--- Records supplied ---
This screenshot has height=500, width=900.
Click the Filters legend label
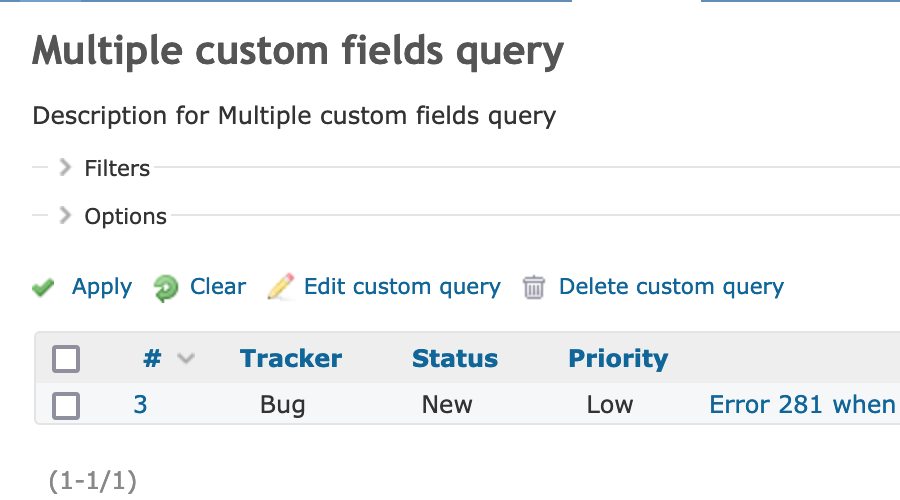[117, 168]
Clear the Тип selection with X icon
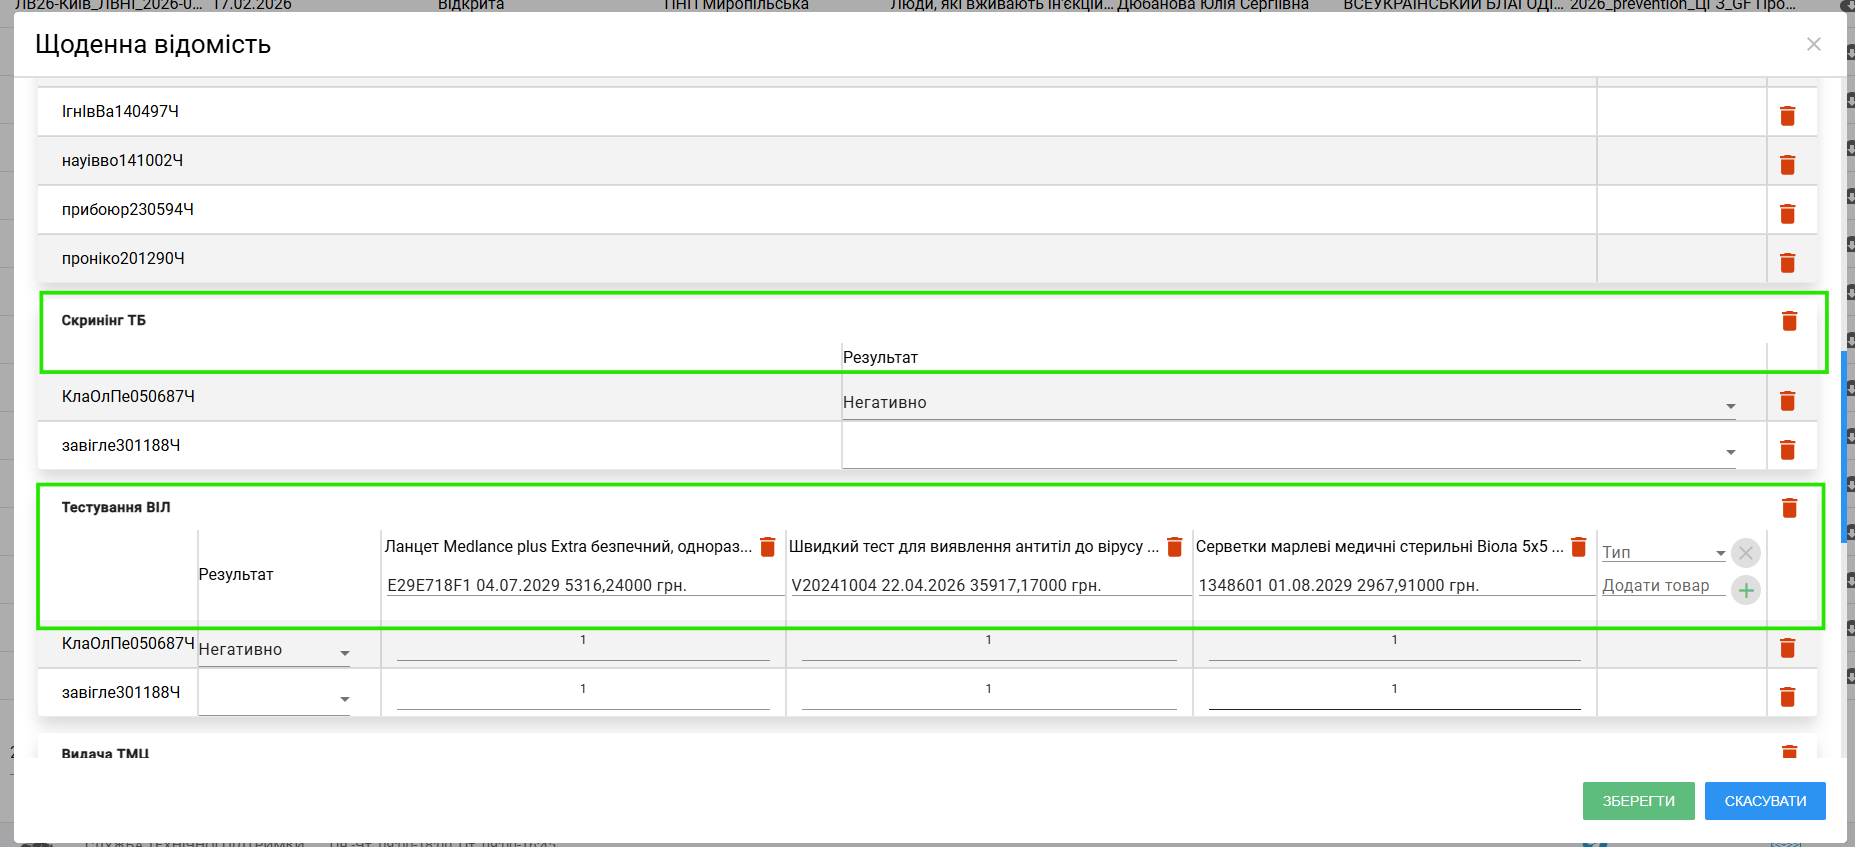Image resolution: width=1855 pixels, height=847 pixels. 1746,553
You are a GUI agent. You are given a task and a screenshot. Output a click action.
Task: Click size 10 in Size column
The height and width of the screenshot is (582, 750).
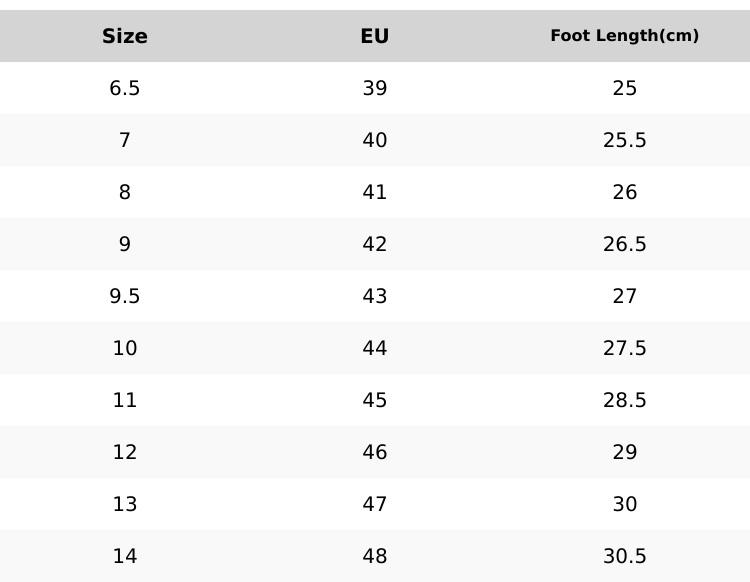tap(125, 348)
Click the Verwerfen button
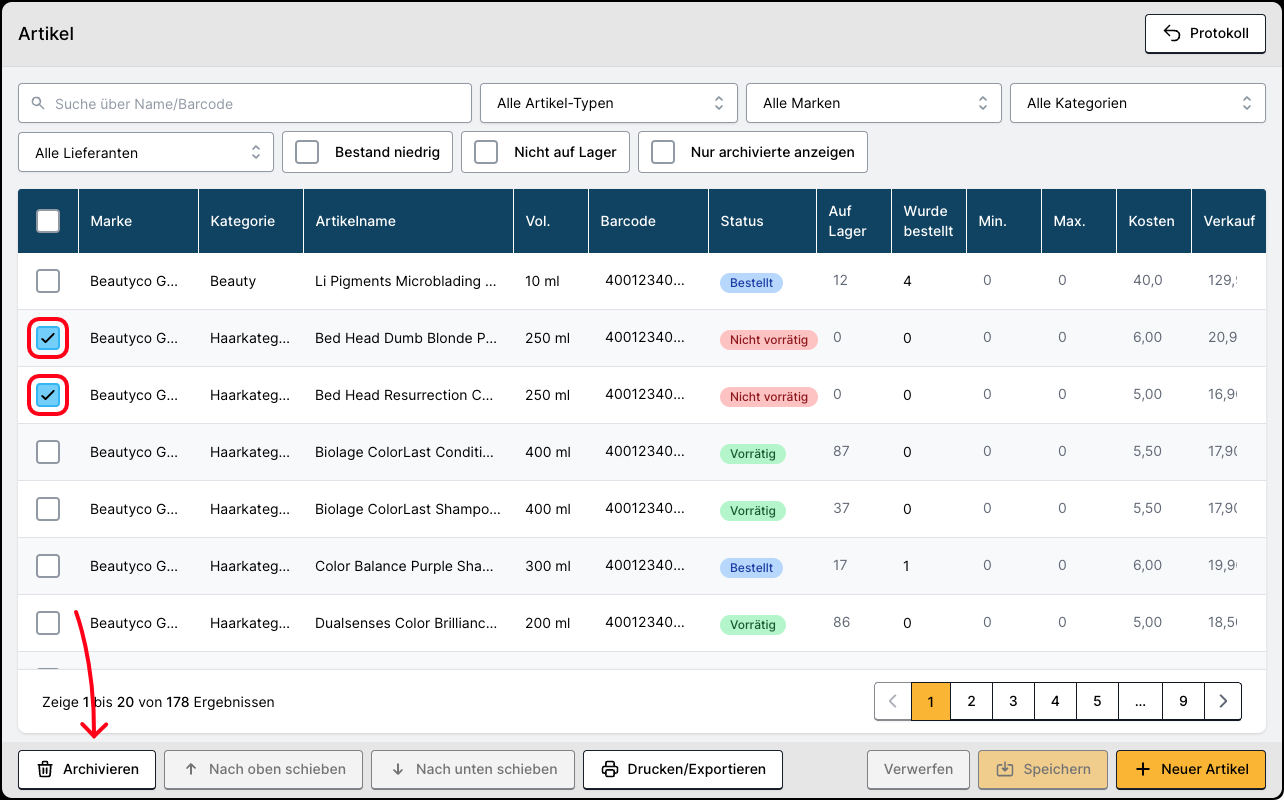 point(918,769)
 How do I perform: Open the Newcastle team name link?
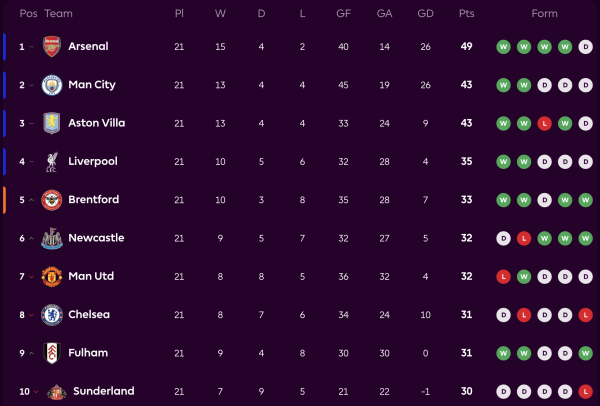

--- Problem requirements ---
Please reprint the whole listing exactly and omit its pictures.

--- Task result ---
This screenshot has height=500, width=900.
Click the Filters legend label
[117, 168]
Clear the Тип selection with X icon
Image resolution: width=1855 pixels, height=847 pixels. 1746,553
You are a GUI agent. You are given a task and a screenshot. Output a click action.
Task: Click size 10 in Size column
The height and width of the screenshot is (582, 750).
tap(125, 348)
Click the Verwerfen button
 point(918,769)
 How do I perform: Open the Newcastle team name link?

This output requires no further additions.